[Data items]
☆ ☆ ☆ ☆ ☆
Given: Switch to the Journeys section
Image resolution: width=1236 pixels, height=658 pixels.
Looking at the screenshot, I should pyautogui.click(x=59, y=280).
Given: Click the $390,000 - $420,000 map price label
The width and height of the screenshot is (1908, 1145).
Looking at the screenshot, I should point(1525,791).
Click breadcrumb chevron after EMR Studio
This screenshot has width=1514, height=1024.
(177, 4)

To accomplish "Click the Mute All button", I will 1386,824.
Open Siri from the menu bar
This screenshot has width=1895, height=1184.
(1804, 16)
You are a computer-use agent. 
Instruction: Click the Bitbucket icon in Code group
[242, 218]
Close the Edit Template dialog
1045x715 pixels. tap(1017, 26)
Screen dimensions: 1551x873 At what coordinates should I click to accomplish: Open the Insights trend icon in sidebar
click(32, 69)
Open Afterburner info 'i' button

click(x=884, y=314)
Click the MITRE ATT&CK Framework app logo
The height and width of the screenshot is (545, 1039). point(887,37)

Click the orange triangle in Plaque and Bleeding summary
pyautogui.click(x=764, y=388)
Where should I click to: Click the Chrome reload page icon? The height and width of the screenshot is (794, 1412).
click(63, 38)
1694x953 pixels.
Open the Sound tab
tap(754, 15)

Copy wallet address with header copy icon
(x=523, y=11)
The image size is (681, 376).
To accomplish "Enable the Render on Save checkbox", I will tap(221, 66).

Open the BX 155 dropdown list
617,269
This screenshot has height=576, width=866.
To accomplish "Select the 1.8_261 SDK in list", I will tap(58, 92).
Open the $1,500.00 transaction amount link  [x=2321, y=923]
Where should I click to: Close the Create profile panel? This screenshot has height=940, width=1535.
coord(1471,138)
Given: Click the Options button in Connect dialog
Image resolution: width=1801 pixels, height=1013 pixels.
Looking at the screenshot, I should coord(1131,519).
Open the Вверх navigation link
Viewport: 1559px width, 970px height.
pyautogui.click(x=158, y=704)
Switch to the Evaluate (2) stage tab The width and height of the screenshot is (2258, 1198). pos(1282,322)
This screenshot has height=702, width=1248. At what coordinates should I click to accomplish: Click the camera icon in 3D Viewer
☆ ☆ ☆ ☆ ☆
Tell how many lines in the data contain the word "Given", answering with that number and no other text.

--- Answer space ---
3